Luscious Lemon Drizzle Cake
- Heat a fan oven to 160 deg C.
- Lightly oil or butter a loaf tin or 20cm round cake tin, If you have it, line the base with baking parchment.
- Combine the flour, baking powder, ground almonds and salt in a big mixing bowl.
- Stir in the lemon zest and sugar.
- In a separate bowl, beat the eggs in a bowl, add the yogurt. Pour into the flour mixture and stir in.
- Now stir in the oil until it is all evenly combined.
- Spoon all the mixture into the tin and bake in the oven for 40 mins. To check its cooked through, stick a thin skewer into the middle. If it comes out clean, it's cooked.
- To make the syrup, mix the sugar, lemon and water in a pan and bring to the boil. Simmer for a few mintues and pout into a jug.

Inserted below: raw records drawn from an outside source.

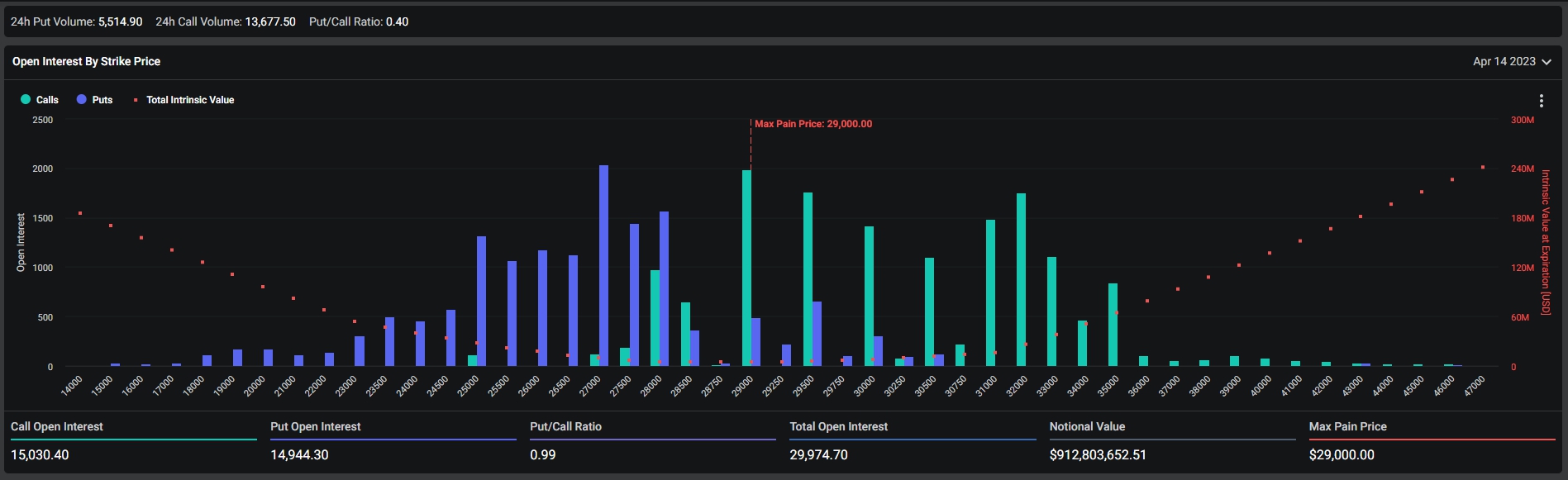Screen dimensions: 1568x480
Task: Open the Apr 14 2023 expiry dropdown
Action: pyautogui.click(x=1511, y=62)
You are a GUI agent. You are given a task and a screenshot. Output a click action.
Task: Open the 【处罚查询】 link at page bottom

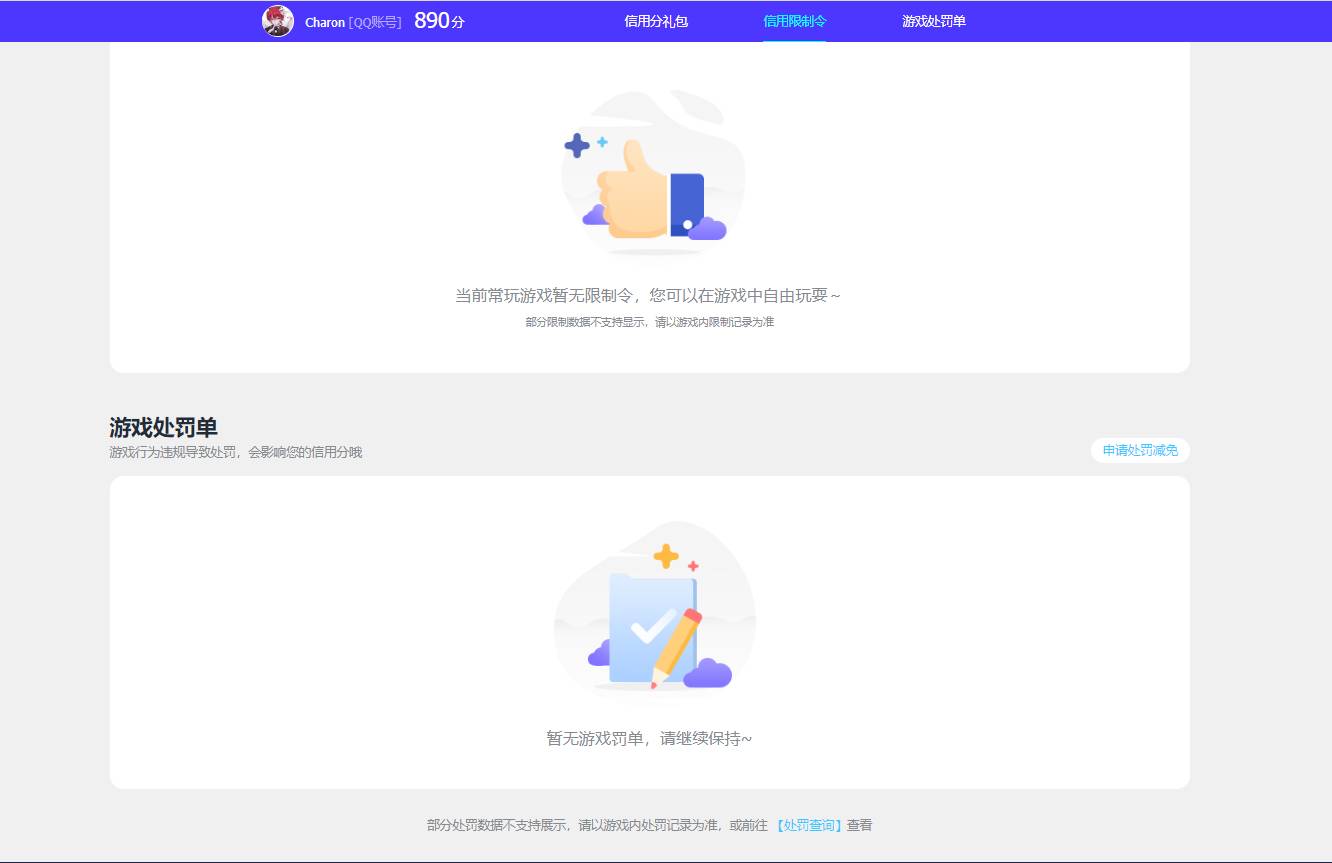point(809,825)
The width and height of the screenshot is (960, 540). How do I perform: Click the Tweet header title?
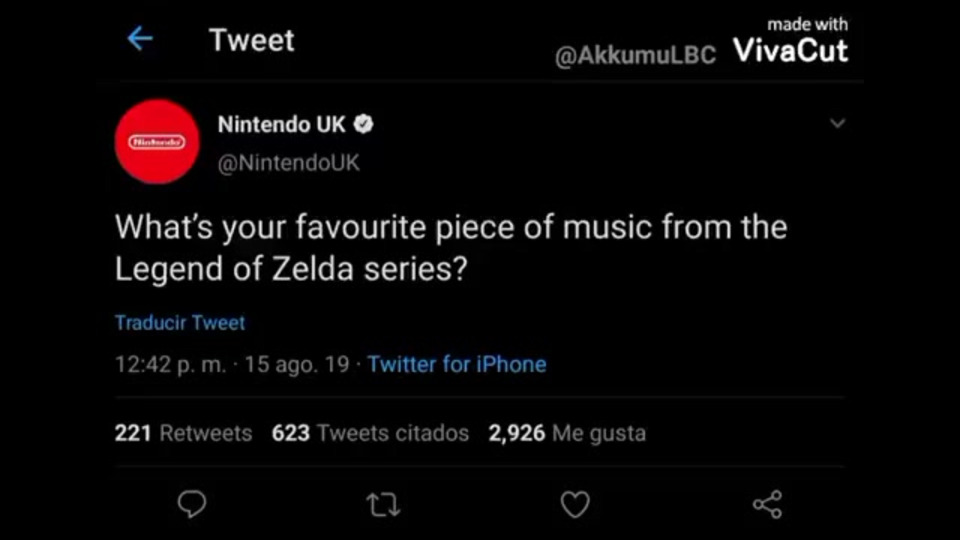252,40
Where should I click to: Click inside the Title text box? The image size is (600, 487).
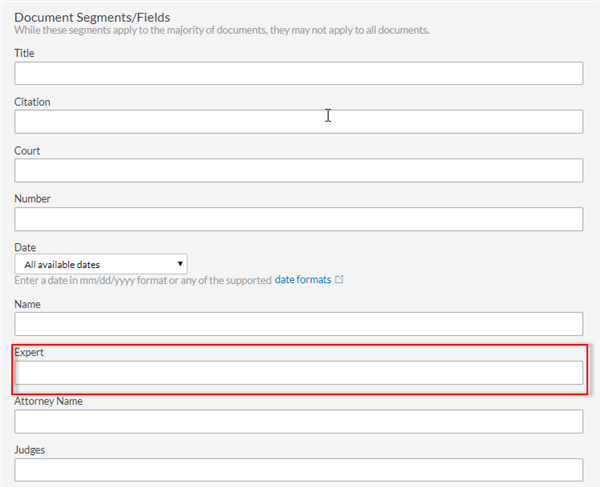298,73
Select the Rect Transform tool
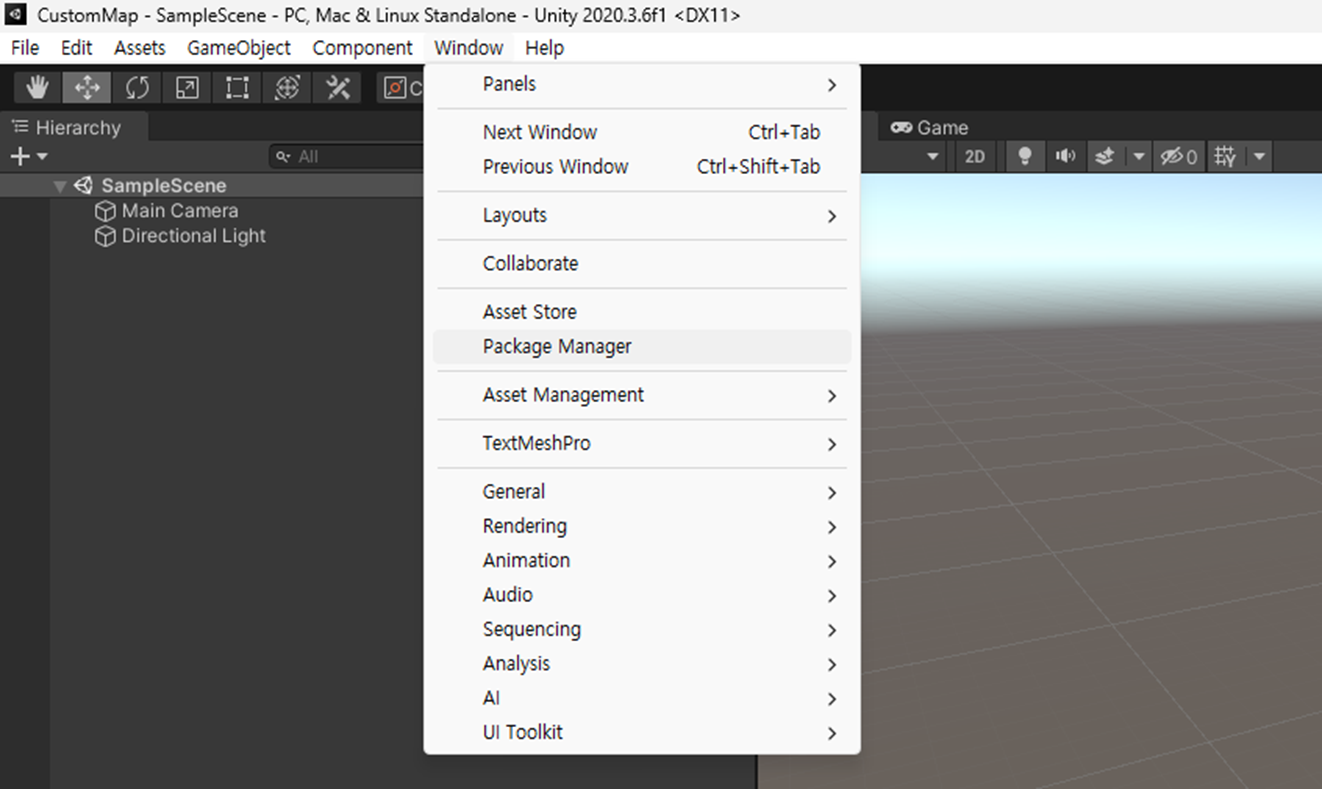1322x789 pixels. click(237, 88)
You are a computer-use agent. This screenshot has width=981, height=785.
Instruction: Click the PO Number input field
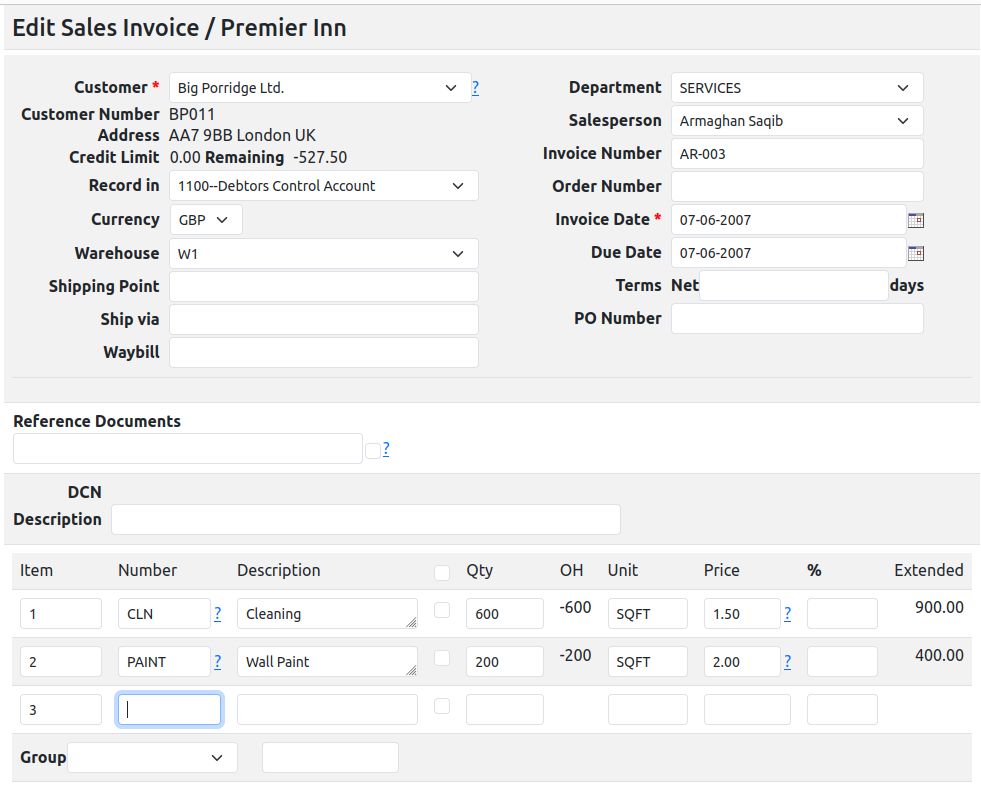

- Serve warm or cold. Drizzle the syrup over the whole cake before serving or over individual slices.
This cake it the perfect make ahead dinner pudding served with yoghurt and lemon zest.
Made with rapeseed oil, it contains much less dairy (only contains yoghurt, which can be eaten by some dairy intolerant).
For extra lemon gorgeousness, make a surprise lemon curd centre. Only pour half the cake mixture in to start with, then dollop a teaspoon or two of lemon curd down the middle, and pour over the remaining cake mixture and bake as before.
Try also stirring a teaspoon of lemon curd into the yoghurt to serve.